Some movement on the drone front


I have been railing at the use of drone attacks that have killed so many innocent people in Afghanistan, Pakistan, Yemen, Somalia, and possibly other countries that we have not heard about. But since there is bipartisan consensus on this issue in the US, there has been hardly any serious discussion here, as can be seen from the fact that it has not been a factor at all in the election.

It now appears that the United Nations is going to at least investigate the civilian deaths of the drone strikes.

The United Nations is to set up a dedicated investigations unit in Geneva early next year to examine the legality of drone attacks in cases where civilians are killed in so-called “targeted” counter-terrorism operations.

The announcement was made by Ben Emmerson QC, a UN special rapporteur, in a speech to Harvard law school in which he condemned secret rendition and waterboarding as crimes under international law. His forthright comments, directed at both US presidential candidates, will be seen as an explicit challenge to the prevailing US ideology of the global war on terror.

The investigation unit will also look at “other forms of targeted killing conducted in counter-terrorism operations, in which it is alleged that civilian casualties have been inflicted”. Emmerson maintained that the US stance that it can conduct counter-terrorism operations against al-Qaida or other groups anywhere in the world because it is deemed to be an international conflict was indefensible.

“The global war paradigm has done immense damage to a previously shared international consensus on the legal framework underlying both international human rights law and international humanitarian law,” he said. “It has also given a spurious justification to a range of serious human rights and humanitarian law violations.

“The [global] war paradigm was always based on the flimsiest of reasoning, and was not supported even by close allies of the US. The first-term Obama administration initially retreated from this approach, but over the past 18 months it has begun to rear its head once again, in briefings by administration officials seeking to provide a legal justification for the drone programme of targeted killing in Pakistan, Yemen and Somalia …

It’s about time. Of course, the US has a long history of using the UN when it wants legal cover for its imperialist ambitions and ignoring it when the UN goes against it, so I don’t expect any action, let alone prosecution for war crimes.

But to completely ignore these drone killings, or treat them as if they were acceptable, is even worse.

Comments

  1. says

    Mano, I think you meant, “so I don’t expect any action”. Which would be my thought on it.
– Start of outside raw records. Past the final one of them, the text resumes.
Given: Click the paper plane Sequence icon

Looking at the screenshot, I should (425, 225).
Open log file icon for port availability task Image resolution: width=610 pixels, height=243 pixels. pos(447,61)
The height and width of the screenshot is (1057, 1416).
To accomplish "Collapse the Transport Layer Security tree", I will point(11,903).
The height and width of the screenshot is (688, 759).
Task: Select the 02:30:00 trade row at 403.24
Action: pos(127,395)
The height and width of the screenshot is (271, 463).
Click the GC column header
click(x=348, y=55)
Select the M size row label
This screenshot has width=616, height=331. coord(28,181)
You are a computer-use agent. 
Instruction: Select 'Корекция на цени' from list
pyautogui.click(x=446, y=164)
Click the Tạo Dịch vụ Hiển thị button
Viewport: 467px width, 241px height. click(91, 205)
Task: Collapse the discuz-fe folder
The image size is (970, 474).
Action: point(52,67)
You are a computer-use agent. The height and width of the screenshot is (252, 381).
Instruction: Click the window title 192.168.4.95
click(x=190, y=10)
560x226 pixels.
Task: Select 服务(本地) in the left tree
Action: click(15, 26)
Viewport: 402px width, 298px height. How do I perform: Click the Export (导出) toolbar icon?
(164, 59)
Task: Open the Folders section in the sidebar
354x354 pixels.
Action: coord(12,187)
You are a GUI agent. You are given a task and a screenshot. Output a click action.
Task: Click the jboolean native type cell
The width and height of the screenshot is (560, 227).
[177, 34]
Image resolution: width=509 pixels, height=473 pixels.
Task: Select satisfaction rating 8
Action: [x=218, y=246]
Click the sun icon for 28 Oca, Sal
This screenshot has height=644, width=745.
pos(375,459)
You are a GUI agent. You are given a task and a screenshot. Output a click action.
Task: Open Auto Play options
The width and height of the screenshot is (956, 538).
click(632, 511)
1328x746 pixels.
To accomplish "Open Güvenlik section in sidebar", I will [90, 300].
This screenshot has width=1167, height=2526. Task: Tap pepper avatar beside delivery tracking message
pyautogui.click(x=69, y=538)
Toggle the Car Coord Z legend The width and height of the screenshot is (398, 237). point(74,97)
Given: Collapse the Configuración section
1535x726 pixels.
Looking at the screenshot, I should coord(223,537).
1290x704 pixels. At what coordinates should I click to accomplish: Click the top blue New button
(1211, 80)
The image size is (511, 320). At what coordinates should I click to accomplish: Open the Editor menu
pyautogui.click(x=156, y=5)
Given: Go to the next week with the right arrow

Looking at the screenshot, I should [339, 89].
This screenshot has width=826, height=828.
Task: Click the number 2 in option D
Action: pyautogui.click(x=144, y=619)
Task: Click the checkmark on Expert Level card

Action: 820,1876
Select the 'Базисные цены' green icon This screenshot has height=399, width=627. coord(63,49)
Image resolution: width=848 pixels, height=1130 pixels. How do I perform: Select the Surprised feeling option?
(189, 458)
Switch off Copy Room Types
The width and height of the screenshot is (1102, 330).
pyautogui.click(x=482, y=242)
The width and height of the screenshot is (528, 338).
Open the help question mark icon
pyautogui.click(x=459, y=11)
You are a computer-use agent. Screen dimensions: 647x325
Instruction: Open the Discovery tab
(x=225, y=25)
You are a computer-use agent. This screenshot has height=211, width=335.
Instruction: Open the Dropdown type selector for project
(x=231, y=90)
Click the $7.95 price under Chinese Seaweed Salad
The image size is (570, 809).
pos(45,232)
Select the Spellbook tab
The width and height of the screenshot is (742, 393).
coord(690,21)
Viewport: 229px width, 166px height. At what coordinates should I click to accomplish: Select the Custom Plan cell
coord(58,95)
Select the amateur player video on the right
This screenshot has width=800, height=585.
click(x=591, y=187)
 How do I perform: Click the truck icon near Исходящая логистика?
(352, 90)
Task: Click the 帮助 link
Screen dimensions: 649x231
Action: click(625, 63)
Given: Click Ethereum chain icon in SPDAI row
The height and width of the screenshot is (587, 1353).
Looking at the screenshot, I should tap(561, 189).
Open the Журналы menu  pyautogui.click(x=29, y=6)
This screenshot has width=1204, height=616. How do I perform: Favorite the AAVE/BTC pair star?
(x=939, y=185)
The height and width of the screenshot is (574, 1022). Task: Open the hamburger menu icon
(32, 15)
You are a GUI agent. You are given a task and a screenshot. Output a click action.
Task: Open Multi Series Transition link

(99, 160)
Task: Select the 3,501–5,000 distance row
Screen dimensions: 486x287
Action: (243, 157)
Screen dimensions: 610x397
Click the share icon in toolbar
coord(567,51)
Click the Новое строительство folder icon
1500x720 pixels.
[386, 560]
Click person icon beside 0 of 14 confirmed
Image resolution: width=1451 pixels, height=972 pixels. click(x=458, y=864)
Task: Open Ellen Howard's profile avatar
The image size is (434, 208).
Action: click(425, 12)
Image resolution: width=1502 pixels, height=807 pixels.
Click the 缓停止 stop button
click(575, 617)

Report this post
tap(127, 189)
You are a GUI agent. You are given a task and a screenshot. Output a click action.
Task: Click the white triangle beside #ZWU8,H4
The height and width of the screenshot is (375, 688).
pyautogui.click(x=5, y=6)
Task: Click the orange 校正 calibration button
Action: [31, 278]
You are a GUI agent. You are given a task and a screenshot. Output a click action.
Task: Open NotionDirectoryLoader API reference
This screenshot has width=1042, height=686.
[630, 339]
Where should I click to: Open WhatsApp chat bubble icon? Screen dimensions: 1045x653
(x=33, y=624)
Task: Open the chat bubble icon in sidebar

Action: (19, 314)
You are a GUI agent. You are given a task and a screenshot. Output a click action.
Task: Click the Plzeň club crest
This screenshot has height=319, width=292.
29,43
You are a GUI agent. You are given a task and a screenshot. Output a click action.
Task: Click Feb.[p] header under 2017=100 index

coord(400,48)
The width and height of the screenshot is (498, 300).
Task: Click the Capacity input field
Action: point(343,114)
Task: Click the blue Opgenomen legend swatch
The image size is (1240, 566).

While I am at least pleased at the sentiment, I’m not going to be fully happy until the US suffers some consequences.

  2. Lofty says

    All war is a crime. Drone strikes are more targeted than say, carpet bombing, chemical warfare or ICBM’s. They are simply about reducing the cost of war to the perpetrators (in trained soldiers in prticular). I think it is unlikely that drone strikes will be stopped, as unlikely as the return of old fashioned chivalry and jousting in battle.

  3. says

    *sigh*

    Jousting would be nice. I have a bay horse and a lance, Dick Cheney, where are you?

    I think that’s the problem with these formulae: simple solutions like they want all resemble “Valhalla Rising”

  4. Corvus illustris says

    “Jousting would be nice. I have a bay horse and a lance, Dick Cheney, where are you?”

    If he suggests that the two of you go out on a unicorn hunt before you head for the tournament, I recommend that you decline the invitation.